Im klinischen Alltag sind Behandlungsteams immer wieder mit Patientinnen und Patienten konfrontiert, die aufgrund einer schweren Erkrankung, sei sie somatischer oder psychischer Natur, ihrem Leben ein Ende setzen wollen. Der Umgang mit Sterbewünschen führt in den multiprofessionellen Teams zu medizinischen, ethischen, juristischen und berufsrechtlichen Fragen. Im geschilderten Fall leidet der Patient an einer Amyotrophen Lateralsklerose (ALS) und möchte sein Leben durch freiwilligen Verzicht auf Essen und Trinken (FVET) beenden.

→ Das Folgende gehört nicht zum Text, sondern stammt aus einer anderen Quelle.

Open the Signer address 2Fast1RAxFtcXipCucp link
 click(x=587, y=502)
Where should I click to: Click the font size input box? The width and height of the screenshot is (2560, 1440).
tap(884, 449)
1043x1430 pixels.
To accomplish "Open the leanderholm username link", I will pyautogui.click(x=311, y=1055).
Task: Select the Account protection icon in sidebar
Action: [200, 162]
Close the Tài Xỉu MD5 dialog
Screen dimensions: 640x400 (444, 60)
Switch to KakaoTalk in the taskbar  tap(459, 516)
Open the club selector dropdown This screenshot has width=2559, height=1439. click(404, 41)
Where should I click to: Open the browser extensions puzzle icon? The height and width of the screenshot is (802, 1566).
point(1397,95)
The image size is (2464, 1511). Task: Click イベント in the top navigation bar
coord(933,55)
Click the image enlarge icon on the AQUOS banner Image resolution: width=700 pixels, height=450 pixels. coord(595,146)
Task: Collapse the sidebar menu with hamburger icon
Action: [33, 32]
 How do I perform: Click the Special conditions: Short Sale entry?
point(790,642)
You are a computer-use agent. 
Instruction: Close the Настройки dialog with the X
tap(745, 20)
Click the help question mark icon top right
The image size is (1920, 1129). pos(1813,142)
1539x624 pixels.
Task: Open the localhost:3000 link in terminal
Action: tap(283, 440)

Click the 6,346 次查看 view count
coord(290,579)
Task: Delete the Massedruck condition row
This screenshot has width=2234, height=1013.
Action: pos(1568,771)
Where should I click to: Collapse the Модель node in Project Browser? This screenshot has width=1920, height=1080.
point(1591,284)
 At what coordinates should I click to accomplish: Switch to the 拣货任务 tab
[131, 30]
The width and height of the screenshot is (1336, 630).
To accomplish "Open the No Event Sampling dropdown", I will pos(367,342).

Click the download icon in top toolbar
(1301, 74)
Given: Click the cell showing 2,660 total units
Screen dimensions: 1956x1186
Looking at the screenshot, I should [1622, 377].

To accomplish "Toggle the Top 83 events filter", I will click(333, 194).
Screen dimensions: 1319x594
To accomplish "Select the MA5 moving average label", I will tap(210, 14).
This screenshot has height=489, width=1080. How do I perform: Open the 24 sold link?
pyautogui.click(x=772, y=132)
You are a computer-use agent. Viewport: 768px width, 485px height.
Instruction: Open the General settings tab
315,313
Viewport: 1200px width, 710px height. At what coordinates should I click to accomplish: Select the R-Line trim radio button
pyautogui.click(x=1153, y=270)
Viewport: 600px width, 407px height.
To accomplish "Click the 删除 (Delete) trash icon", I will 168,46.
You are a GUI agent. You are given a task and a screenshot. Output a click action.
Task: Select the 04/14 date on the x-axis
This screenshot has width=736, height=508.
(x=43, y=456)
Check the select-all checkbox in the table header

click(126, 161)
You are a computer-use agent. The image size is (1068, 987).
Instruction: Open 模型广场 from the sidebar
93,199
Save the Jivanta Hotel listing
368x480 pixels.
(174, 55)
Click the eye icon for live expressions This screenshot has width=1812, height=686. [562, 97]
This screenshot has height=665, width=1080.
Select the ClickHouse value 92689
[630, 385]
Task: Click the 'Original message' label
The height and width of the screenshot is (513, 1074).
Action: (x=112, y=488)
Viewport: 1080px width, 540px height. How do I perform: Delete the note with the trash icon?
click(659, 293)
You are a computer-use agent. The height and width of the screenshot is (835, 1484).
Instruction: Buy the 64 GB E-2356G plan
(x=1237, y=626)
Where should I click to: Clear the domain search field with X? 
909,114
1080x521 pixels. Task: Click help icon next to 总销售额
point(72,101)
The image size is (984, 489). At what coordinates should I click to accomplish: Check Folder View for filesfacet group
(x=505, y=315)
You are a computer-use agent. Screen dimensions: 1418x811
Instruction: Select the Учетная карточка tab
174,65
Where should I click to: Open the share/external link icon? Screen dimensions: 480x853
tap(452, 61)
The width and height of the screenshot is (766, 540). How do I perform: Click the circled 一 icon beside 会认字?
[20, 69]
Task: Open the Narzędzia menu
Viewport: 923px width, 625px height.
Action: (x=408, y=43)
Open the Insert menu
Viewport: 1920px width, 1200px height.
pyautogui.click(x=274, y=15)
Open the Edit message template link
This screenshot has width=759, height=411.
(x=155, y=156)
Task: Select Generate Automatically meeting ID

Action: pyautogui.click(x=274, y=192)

von Yann-Nicolas Batzler, Christa Maria Stillger, Jacqueline Schwartz und Martin Neukirchen
Im Frühjahr 2020 traten bei Herrn T. zum ersten Mal neurologische Defizite unter anderem in Form einer sich ausbreitenden Muskelschwäche, zunehmenden Artikulationsschwierigkeiten sowie einer Dysphagie auf. Es folgte eine langwierige Abklärung mit zahlreichen Arztkontakten, bis zuletzt an einer Uniklinik die Diagnose einer Amyotrophen Lateralsklerose (ALS) gestellt wurde. Laut Herrn T. kam es in den letzten Wochen vor seiner stationären Aufnahme zu einer raschen Progredienz der Symptome, unter anderem war die Bewältigung feinmotorischer Tätigkeiten nicht mehr möglich. Herr T. befasste sich vor seiner Aufnahme auf die Palliativstation mithilfe von Literatur und Fallberichten intensiv mit dem Krankheitsverlauf der ALS. Außerdem war er über die Möglichkeiten eines freiwilligen Verzichts auf Essen und Trinken (FVET), über die Möglichkeiten des ärztlich assistierten Suizids in den umliegenden Ländern sowie über das aktuelle Urteil des Bundesverfassungsgerichts zum § 217 StGB bestens informiert. Ein mit zunehmendem Autonomieverlust einhergehendes langsames Sterben, das er im Endstadium einer ALS für sich befürchtete, kam für ihn nicht in Frage. Auch einen ärztlich assistierten Suizid im Ausland schloss er für sich aus. Er entschied sich daher für den freiwilligen Verzicht auf Essen und Trinken (FVET). Herr T. wurde bereits im Vorfeld kurzzeitig durch ein Team der Spezialisierten Ambulanten Palliativversorgung (SAPV) begleitet, ließ sich dann zur Abklärung seines Sterbewunsches stationär auf eine Palliativstation aufnehmen.
Soziale Anamnese
Herr T. war Polizist und befand sich zum Zeitpunkt der Diagnosestellung bereits im Ruhestand. Er war verheiratet, aus der Ehe gingen ein Sohn und ein Enkel hervor. Herr T. war in seiner Freizeit sehr aktiv und fuhr unter anderem viel mit dem Fahrrad. Er war ein geselliger Mensch. Freunde und Familie schätzten ihn für seine Herzlichkeit und seine direkte Art. Den Wunsch nach FVET konnte seine Familie initial nur schwer annehmen. Im Verlauf der Krankheitsbewältigung entschloss sie sich aber dazu, die eigenen Bedürfnisse, Ängste und Zweifel hintan zu stellen und Herrn T. beim FVET zu begleiten.
Vorgehen
Bereits im Aufnahmegespräch drückte Herr T. den Willen aus, freiwillig auf Nahrung und Flüssigkeit verzichten zu wollen. Eine Kompromittierung durch eine Depression oder ein anderes psychiatrisches Krankheitsbild war nicht erkennbar. Herr T. schien gut informiert. Eine äußere Beeinflussung durch Dritte oder Anzeichen eines inkonsistenten fluktuierenden Todeswunsches waren nicht erkennbar. So konstatierte das Palliativteam eine auf den ersten Eindruck freiverantwortliche Entscheidung zum FVET. Zur weiteren Abklärung erfolgte eine ausführliche psychiatrische Beurteilung, die das Bild des Patienten bestätigte: Die Psychiater schlossen eine psychische Erkrankung wie eine Depression aus und attestierten die uneingeschränkte Einwilligungsfähigkeit des Patienten.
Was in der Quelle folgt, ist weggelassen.